Et si le disque des Trois accords était secrètement un opéra-rock?

On parle des rigolos Trois accords, bien sûr, mais je suis sérieux tout de même : je crois que J’aime ta grand-mère est un opéra-rock, un disque concept avec une histoire et des personnages.

La graine a été semée dans mon esprit il y a quelques semaines par Benoit Poirier, de Bande à part. En entrevue avec le groupe, il a testé sa théorie d’une trame narrative qui traverserait le disque.

J’aimais bien cette idée, et ça ne m’étonnait pas du tout venant des Trois accords. Puis, ce matin, j’ai vu leur nouveau vidéoclip et ce fut le grand déclic : Benoit Poirier n’est pas allé assez loin dans son analyse. Ce n’est pas seulement une trame narrative vague qui traverse l’album, mais plutôt une histoire bien précise.

Commençons par le vidéoclip.

Que découvre-t-on ici ? Principalement que  la grand-mère n’est pas dans un hospice, elle est dans un hôpital psychiatrique. Détail important.

Toutes les chansons du disque ne font pas partie de l’histoire, mais voici ce que je propose comme interprétation :

Personne préférée : la rencontre. Évidemment.

Les amoureux qui s’aiment :

Je te prendrai pour emporter
Nous passerons la sécurité
Quand minuit viendra
Sauter la barrière
(…)
Mais moi je ne te laisserai pas derrière
Nous irons jusqu’à la frontière
Je te ferai passer les lignes
Avec moi

Ça m’avait toujours intrigué. Oui, les 3A aiment les choses absurdes, mais pourquoi entrer une histoire d’amoureux séparés par une frontière à traverser dans une chanson sur des amoureux qui s’aiment ? Bien voilà : parce que l’amoureuse en question est une vieille dame prise dans un institut psychiatrique.

J’aime ta grand-mère : comme on le voit dans le clip, c’est le moment où il avoue, il le dit haut et fort. Simon Proulx, le chanteur, est alors accompagné par Alexandre Parr, le guitariste. Retenez ce nom, on va y revenir.

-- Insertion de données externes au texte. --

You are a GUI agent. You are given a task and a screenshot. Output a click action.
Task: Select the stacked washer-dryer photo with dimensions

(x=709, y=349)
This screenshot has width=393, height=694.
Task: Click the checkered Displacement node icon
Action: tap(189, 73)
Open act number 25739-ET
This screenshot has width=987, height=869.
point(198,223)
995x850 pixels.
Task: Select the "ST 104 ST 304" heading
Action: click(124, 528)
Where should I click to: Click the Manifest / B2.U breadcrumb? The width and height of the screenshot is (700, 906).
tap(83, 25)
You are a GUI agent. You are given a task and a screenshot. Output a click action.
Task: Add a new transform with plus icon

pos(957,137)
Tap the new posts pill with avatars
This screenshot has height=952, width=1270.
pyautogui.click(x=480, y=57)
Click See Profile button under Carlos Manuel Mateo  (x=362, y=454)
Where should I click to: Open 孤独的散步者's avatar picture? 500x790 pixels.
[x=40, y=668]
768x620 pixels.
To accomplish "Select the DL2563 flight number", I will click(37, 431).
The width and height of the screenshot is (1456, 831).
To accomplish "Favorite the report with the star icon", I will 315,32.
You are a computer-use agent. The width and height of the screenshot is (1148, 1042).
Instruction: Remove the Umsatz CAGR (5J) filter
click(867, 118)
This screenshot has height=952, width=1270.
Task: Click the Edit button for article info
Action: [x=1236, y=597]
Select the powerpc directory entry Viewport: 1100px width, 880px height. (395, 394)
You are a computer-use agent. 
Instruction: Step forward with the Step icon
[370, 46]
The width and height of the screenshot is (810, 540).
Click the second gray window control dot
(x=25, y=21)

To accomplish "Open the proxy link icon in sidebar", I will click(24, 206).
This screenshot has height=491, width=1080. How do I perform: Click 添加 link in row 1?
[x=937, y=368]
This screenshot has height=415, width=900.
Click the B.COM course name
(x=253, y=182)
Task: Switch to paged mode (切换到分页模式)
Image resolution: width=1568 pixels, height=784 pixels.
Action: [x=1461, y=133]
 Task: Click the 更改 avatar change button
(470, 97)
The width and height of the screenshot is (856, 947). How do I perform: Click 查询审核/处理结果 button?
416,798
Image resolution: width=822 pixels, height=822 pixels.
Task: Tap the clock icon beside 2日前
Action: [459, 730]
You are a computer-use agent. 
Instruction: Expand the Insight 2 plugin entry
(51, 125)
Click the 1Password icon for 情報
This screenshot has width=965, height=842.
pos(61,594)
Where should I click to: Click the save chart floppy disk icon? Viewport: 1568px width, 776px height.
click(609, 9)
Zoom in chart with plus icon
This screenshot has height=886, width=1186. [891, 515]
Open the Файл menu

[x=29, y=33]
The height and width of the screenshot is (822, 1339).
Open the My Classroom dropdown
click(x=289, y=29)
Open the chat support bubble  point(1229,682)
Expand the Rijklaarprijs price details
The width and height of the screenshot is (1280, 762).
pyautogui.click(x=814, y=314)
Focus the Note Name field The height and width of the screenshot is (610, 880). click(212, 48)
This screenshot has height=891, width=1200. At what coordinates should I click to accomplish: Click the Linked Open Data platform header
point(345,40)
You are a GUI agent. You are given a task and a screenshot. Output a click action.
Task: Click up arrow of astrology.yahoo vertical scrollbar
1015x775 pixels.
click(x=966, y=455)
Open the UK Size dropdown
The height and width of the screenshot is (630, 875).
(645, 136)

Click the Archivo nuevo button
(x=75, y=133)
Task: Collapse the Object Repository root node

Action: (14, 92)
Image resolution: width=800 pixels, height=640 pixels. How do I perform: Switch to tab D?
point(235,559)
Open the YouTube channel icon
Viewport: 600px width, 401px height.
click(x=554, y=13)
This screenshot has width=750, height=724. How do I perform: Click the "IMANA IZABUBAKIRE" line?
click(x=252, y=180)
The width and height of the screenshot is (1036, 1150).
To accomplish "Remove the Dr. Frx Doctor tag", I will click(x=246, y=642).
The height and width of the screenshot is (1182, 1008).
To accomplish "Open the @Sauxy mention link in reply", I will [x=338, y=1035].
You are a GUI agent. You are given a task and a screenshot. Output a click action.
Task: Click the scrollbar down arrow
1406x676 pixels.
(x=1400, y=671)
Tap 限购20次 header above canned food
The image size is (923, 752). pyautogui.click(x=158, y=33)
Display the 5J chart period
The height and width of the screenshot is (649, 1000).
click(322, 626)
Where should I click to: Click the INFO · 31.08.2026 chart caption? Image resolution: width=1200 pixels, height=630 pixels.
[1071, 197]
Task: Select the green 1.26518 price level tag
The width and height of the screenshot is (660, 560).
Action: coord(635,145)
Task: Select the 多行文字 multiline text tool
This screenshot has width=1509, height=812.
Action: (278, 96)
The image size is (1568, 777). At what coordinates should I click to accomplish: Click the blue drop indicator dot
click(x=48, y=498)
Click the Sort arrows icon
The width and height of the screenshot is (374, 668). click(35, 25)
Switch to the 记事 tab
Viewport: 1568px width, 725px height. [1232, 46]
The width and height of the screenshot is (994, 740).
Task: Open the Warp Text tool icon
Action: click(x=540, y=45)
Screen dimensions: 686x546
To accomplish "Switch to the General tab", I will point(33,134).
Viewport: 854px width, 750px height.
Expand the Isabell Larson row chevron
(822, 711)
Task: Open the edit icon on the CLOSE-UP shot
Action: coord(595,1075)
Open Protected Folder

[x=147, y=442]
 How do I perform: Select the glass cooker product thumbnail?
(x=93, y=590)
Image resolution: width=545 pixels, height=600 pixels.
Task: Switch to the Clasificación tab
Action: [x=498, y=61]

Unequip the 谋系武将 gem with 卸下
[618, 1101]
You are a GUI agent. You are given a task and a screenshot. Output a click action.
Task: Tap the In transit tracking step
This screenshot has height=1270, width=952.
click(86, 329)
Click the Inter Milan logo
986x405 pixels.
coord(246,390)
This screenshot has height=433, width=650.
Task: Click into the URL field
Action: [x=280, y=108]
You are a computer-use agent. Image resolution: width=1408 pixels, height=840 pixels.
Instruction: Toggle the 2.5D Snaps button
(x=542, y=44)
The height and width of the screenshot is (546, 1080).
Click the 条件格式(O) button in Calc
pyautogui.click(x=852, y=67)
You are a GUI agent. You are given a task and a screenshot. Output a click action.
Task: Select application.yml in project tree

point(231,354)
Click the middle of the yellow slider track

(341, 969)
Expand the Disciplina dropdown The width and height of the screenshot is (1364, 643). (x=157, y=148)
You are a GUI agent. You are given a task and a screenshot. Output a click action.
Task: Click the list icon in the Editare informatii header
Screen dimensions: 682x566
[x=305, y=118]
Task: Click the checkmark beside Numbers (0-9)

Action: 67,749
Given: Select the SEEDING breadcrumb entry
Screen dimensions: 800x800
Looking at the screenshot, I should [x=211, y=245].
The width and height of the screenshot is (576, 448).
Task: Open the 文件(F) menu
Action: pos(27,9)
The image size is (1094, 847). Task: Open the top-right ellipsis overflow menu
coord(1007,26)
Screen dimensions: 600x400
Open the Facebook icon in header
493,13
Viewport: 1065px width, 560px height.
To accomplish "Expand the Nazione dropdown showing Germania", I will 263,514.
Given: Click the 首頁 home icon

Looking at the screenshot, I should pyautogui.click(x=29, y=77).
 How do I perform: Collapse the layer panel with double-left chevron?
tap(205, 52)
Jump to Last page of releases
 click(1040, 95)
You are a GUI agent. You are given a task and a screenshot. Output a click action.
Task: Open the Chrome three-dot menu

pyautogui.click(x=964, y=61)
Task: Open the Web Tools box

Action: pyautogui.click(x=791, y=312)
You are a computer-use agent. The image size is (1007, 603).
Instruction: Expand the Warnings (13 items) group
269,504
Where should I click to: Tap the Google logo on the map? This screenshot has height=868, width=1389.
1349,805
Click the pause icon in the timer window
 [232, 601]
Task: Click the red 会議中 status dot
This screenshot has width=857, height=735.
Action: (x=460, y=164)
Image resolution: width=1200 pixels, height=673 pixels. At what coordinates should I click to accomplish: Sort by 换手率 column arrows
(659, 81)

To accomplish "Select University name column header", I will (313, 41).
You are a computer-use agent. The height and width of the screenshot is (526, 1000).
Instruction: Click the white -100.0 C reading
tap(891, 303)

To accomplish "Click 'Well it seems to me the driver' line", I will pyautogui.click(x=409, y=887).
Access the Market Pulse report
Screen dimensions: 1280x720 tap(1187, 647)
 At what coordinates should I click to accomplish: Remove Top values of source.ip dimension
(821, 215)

Bamboula, comme Exercice et Son visage était parfait, n’entre pas vraiment dans le concept. En bon adepte de la théorie du complot, je dirai que les 3A ont voulu brouiller les pistes. Néanmoins, on peut facilement imaginer que son besoin soudain de ne plus rien remettre à demain, dans Bamboula, indique qu’il a fait s’évader la grand-mère.

Sur le bord du lac raconte leur « escapade en amoureux », leur aventure hors des murs de l’institut.

C’était magique est la suite d’une chanson du précédent album, mais on peut facilement l’interpréter comme le « lendemain de veille » de ce moment grisant après l’évasion et l’escapade sur le bord du lac.

Je me touche dans le parc, c’est la clé de voûte pour décoder le reste. Au deux-tiers de la chanson, on nous balance cette phrase incongrue :

Je saurai alors que…
Je m’en retourne à l’institut avec Alexandre

Alexandre ? Retourner à l’institut ? Comme dans retourner à l’institut qu’on voit dans le vidéoclip, avec Alexandre Parr ?

On comprend du reste de la chanson que l’amoureuse est retournée à l’hôpital déjà et que l’amoureux n’a « plus qu’un moyen de revenir [la] chercher » : passer pour un fou.

Et son plan fonctionne si bien que, finalement, il est de Retour à l’institut, préférant la joie qu’elle lui procure à l’éclat du grand jour.

C’est complètement farfelu comme proposition ? Peut-être, mais ne venez pas me dire que ce l’est plus que d’appeler son disque J’aime ta grand-mère. Souvenons-nous aussi que sur Grand champion international de course, les chansons « St-Cyrille-de-Wendover » et « Youri » formaient un improbable diptyque liant le bobsleigh et l’exploration spatiale.

Alors, les Trois Accords, c’est pour quand la version scénique avec décors et effets spéciaux ?

Laisser un commentaire

Je trouve ce band excellent. En plus, selon votre article, ils sont en train de se forger une aura de mystère. Du bon marketing à coup sûr. Mais de là à évoquer un complot? C’est ici que je débarque.